GeomeTreks: A Mathematical Art Odyssey
Year: 2001 Authors: Ivars Peterson
Core claim
Mathematical art is broader and more diverse than commonly assumed, and city streets offer rich opportunities to notice it.
Topics
mathematical art, public sculpture, urban observation, visual mathematics
Domains
Fibonacci numbers, pi, tetrahedra, Möbius strips, sculpture, public art, illustrated presentation, visual art
Methods
city walking, visual observation, art survey, illustrated talk
Media
public sculptures, artworks, slides, street scenes
Paper text
The text below is the locally extracted OCR/Markdown version of the paper. Raw PDF files remain local and are not published here.
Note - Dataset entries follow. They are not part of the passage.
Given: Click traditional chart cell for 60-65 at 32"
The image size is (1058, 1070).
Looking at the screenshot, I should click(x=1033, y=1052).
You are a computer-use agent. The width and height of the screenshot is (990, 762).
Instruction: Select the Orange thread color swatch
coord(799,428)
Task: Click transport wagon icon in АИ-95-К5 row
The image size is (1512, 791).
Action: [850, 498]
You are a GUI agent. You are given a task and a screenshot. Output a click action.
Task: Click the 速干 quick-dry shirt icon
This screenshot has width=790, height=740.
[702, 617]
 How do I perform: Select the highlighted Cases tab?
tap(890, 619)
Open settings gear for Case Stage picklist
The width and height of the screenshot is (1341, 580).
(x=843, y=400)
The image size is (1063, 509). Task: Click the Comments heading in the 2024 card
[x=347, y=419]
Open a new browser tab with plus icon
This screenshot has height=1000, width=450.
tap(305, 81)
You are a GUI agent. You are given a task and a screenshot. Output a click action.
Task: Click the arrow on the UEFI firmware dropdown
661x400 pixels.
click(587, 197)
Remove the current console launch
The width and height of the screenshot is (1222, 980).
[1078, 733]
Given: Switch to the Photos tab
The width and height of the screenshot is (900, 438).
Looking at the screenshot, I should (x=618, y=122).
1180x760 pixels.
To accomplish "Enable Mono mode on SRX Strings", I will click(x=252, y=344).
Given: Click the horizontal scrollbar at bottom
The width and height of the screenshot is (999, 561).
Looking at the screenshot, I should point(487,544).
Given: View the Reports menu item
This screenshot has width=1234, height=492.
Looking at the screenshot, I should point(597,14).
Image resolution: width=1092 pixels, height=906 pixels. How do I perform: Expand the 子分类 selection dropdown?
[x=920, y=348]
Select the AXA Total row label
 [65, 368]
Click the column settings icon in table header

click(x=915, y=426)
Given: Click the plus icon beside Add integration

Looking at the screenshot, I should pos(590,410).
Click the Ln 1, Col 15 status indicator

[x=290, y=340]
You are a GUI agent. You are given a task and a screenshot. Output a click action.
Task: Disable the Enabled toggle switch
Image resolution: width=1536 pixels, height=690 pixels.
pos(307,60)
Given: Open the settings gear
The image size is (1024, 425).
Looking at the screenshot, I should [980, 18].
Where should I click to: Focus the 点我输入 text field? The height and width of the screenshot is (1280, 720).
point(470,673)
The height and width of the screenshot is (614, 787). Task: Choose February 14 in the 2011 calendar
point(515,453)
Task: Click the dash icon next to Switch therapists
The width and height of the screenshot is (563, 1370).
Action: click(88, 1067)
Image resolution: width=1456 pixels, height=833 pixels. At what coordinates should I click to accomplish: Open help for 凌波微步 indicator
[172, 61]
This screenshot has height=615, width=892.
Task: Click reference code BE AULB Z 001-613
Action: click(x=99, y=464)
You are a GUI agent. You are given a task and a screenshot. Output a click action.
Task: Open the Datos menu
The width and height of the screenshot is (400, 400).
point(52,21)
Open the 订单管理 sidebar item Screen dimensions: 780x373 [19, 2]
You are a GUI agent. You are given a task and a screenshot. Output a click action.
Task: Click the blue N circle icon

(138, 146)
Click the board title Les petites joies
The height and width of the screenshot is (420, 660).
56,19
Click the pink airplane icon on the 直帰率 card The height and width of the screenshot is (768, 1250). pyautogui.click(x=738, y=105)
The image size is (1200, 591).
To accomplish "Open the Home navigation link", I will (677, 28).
BRIDGES Mathematical Connections in Art, Music, and Science
GeomeTreks: A Mathematical Art Odyssey
Ivars Peterson Mathematics Writer & Online Editor Science News 1719 N Street, N.W. Washington, DC 20036, U.S.A. E-mail: ip@sciserv.org
From Fibonacci numbers and the digits of pi to tetrahedra and Möbius strips, mathematics has inspired a wide variety of artists. Many people are familiar with the work of M. C. Escher and aware of the intertwining of math and art during the Renaissance, but the realm of mathematical art is far wider and more diverse than most realize.
Walking the streets of a city can provide wonderfully illuminating glimpses of mathematical art if the “seeing” is done with a keen eye for mathematics. This illustrated presentation highlights public sculptures and other artworks with mathematical themes in Washington, D.C.; Philadelphia; Toronto; Ottawa; Cambridge, Mass.; New Orleans; and other locales.